The movie responded to this line of reasoning before the first critic could reach for his laptop. Each time someone tried to tell Carol Danvers who she was and how she was to supposed to fight, she found a way to break their rules and display forms of power the rest of them couldn’t even understand. After discovering she could take down a star fleet destroyer with nothing but her own body, her personal trainer challenged her to a fistfight. How pathetic.
“I have nothing to prove to you,” she said. That pretty much sums it up.

The Modern Gospel of Sexism

Upon first reading Morse’s review, you’d probably think the main thing bothering him is women being sent into combat, as if admitting women into the military is really the core issue, here. The underlying issue is that if women can be allowed into every area where men are, it would upset the power structure on which his whole worldview depends. Just like Yahweh can’t have a wife because she would be equal to him in power, even Jesus didn’t get an IRL wife because that would have made a woman equal to God incarnate.
The feminine side of worship had to show up somewhere, so in time an abstraction appeared to take its place, making the church his collective “bride” or whatever. But even then they made sure to spell out that this doesn’t mean the church gets equal say in things—it just means that she’s the one that Jesus gets to keep saving, because that’s what God needs most, to be the savior. He needs it. Depriving him of this would be emasculating him, you see. And remember we’re talking about God, not the men who keep describing his emotional needs to us, okay?
And now comes the most revelatory statement in his article, the moment the unspoken ugliness of his premise finally rears its head:

“God’s story for all eternity consists of a Son who slew a Dragon to save a Bride. Jesus did not put his woman forward, and neither should we. Where Adam failed, Jesus succeeded.” (emphasis mine)

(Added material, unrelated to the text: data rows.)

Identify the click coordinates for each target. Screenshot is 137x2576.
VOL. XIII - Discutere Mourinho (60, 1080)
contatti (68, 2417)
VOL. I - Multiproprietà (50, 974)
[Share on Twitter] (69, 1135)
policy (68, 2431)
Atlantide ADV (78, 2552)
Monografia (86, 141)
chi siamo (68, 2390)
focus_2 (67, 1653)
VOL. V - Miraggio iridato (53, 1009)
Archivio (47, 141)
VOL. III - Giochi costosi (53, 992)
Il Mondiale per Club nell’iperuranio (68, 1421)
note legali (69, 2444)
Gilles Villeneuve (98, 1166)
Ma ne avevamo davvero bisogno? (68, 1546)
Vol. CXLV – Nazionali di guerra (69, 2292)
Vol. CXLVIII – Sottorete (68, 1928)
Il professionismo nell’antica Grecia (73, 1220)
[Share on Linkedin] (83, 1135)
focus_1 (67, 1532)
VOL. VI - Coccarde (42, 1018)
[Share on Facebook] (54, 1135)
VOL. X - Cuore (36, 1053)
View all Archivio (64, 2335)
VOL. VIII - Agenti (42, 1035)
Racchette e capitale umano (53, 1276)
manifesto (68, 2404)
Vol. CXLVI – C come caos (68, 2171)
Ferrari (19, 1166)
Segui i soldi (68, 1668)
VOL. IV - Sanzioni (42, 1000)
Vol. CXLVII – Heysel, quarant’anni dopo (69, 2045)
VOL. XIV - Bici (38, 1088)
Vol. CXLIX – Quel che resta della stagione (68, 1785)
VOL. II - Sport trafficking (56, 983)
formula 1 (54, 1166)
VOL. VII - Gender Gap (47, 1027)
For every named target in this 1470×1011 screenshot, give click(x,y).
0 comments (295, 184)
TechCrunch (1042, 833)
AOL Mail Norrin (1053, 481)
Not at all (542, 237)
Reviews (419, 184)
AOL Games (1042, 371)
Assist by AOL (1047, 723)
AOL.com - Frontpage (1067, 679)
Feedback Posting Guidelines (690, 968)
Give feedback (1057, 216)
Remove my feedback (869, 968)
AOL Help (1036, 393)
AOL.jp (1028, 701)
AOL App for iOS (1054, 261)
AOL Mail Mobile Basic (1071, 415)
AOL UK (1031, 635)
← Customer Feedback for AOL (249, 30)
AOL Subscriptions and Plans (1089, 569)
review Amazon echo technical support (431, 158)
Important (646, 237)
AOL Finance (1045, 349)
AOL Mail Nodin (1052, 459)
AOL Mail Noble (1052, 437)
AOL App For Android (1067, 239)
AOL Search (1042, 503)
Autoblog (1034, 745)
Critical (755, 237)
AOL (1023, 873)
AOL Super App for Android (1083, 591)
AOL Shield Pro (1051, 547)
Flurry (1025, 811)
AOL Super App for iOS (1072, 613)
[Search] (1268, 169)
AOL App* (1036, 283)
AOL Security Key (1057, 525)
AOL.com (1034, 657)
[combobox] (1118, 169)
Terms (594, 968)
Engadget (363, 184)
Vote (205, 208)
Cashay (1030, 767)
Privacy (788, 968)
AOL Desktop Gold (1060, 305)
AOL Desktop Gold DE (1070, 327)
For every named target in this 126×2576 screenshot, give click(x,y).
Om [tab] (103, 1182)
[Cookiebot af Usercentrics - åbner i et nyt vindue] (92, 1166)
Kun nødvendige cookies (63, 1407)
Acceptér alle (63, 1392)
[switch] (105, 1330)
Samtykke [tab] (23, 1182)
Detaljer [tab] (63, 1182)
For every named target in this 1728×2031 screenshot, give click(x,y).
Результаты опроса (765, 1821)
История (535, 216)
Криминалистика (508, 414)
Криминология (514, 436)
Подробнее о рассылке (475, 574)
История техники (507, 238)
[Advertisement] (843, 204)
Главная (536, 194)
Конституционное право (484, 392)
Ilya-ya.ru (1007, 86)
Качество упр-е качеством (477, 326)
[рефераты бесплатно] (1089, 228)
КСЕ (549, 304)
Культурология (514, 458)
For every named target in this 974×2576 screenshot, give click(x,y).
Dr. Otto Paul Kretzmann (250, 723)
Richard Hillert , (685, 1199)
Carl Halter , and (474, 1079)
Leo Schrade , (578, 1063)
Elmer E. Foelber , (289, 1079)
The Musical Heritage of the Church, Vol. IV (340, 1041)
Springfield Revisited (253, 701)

Wait a second. Where Adam failed…how, specifically?
We were clearly told by the author of the Pastoral Epistles (who most likely wasn’t Paul) that the woman was the one who was deceived, and she was the one who brought the curse upon humanity, not Adam. Her husband let her call the shots, and that’s where he failed. The essence of the fall of man lie in subverting the hierarchy of the sexes. Behold, the modern gospel of sexism.
Feminism becomes the essence of sin, the key element of the curse of humanity (“Your desire shall be contrary to your husband, but he shall rule over you”). From now on, “the gospel” can be about men regaining their rightful place over women, and it turns out that patriarchy is the essence of the Good News of Jesus Christ!
I want so much to support my progressive Christian friends in undermining this relic of a subculture, but I’m afraid they are only trying to save their religion from itself. I suspect there is too much patriarchy woven into the Bible to extricate the Christian message from it without tearing itself to pieces. Do you realize how many women Jesus picked to be among the original Twelve? None, actually. Unless “the disciple whom Jesus loved” was really a woman and they covered that up. But let’s jump down that rabbit hole some other time.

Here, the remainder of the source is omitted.